Eddie Butler 

England must trust themselves and go for a homegrown coach

To coach England you must know the culture and how the club game works – so Rob Baxter and Mike Ford must be serious candidates to replace Stuart Lancaster
  
  

Rob Baxter
Rob Baxter, the Exeter head coach, was an assistant to Stuart Lancaster on the England tour to Argentina in 2013. Photograph: JMP/Rex Shutterstock

The Rugby Football Union’s review of England’s World Cup rolls on, spitting out its victims and culprits. It’s like some giant maul from the 1970s, an apparently harmless agglomeration of bodies – heads down, arses up – until somebody reels out of it, clutching whichever part of his anatomy has been bitten, gouged or snatched. Sam Burgess has staggered away, Stuart Lancaster has been ejected and Mike Brown has said he’s at a loss to know whom he can trust any more.

ROWS:
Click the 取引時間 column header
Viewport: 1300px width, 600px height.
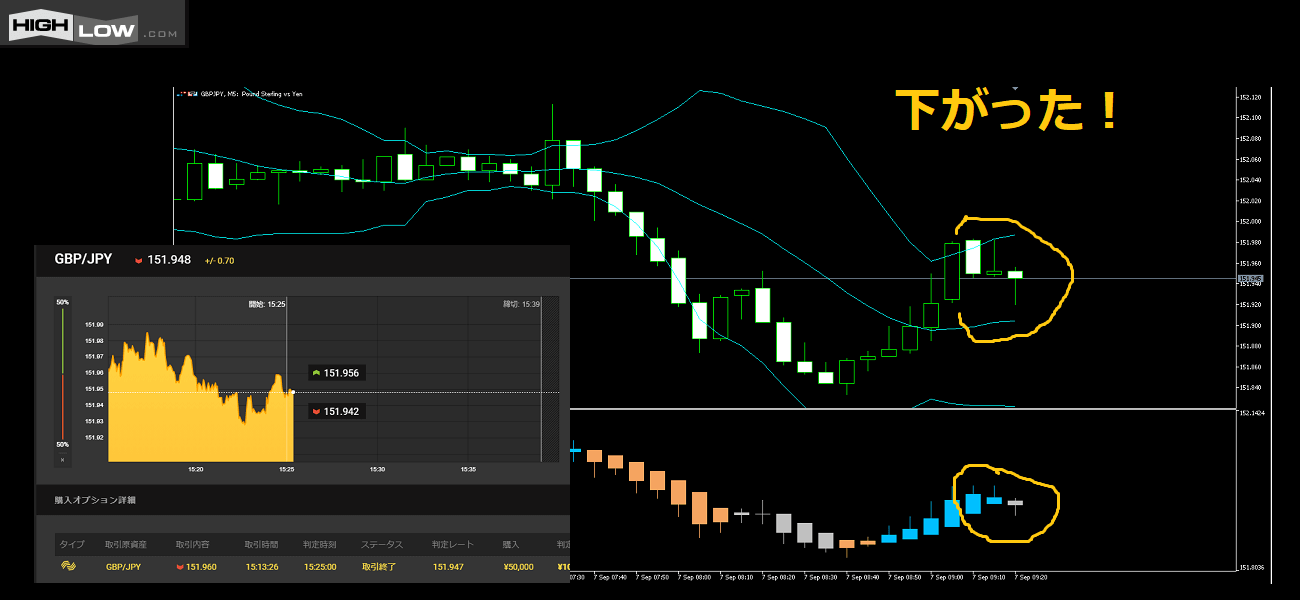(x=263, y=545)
---
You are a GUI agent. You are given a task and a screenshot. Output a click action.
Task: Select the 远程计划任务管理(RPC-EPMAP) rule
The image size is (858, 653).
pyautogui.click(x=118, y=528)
---
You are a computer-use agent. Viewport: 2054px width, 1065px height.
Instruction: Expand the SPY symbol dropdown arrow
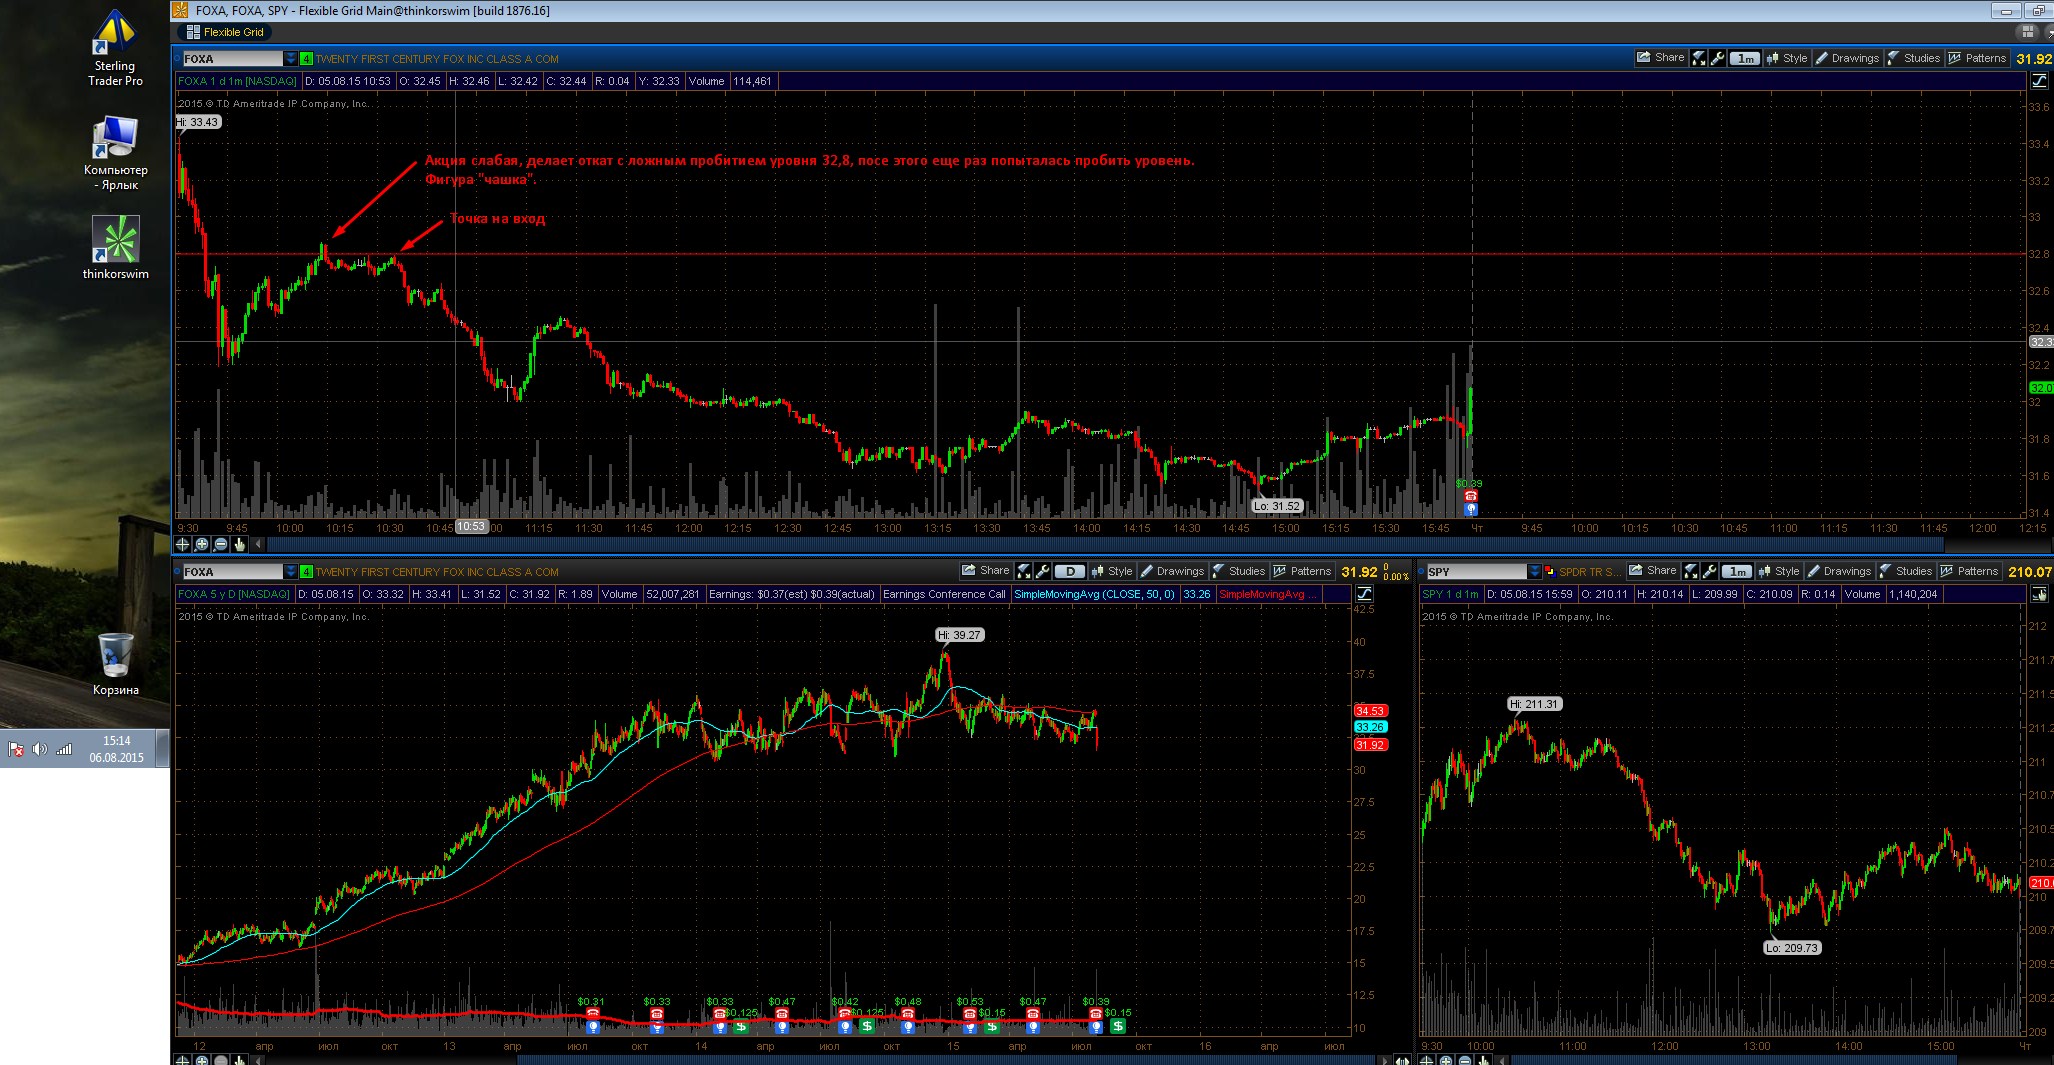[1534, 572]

GOALS:
1 > In the England rugby column, whom did Rob Baxter assist on the 2013 England tour to Argentina?
2 > Transcribe the England rugby column from "To coach England" up to and including "trust any more.".

ANSWERS PROVIDED:
1 > Stuart Lancaster

2 >
To coach England you must know the culture and how the club game works – so Rob Baxter and Mike Ford must be serious candidates to replace Stuart Lancaster
  
  

Rob Baxter
Rob Baxter, the Exeter head coach, was an assistant to Stuart Lancaster on the England tour to Argentina in 2013. Photograph: JMP/Rex Shutterstock

The Rugby Football Union’s review of England’s World Cup rolls on, spitting out its victims and culprits. It’s like some giant maul from the 1970s, an apparently harmless agglomeration of bodies – heads down, arses up – until somebody reels out of it, clutching whichever part of his anatomy has been bitten, gouged or snatched. Sam Burgess has staggered away, Stuart Lancaster has been ejected and Mike Brown has said he’s at a loss to know whom he can trust any more.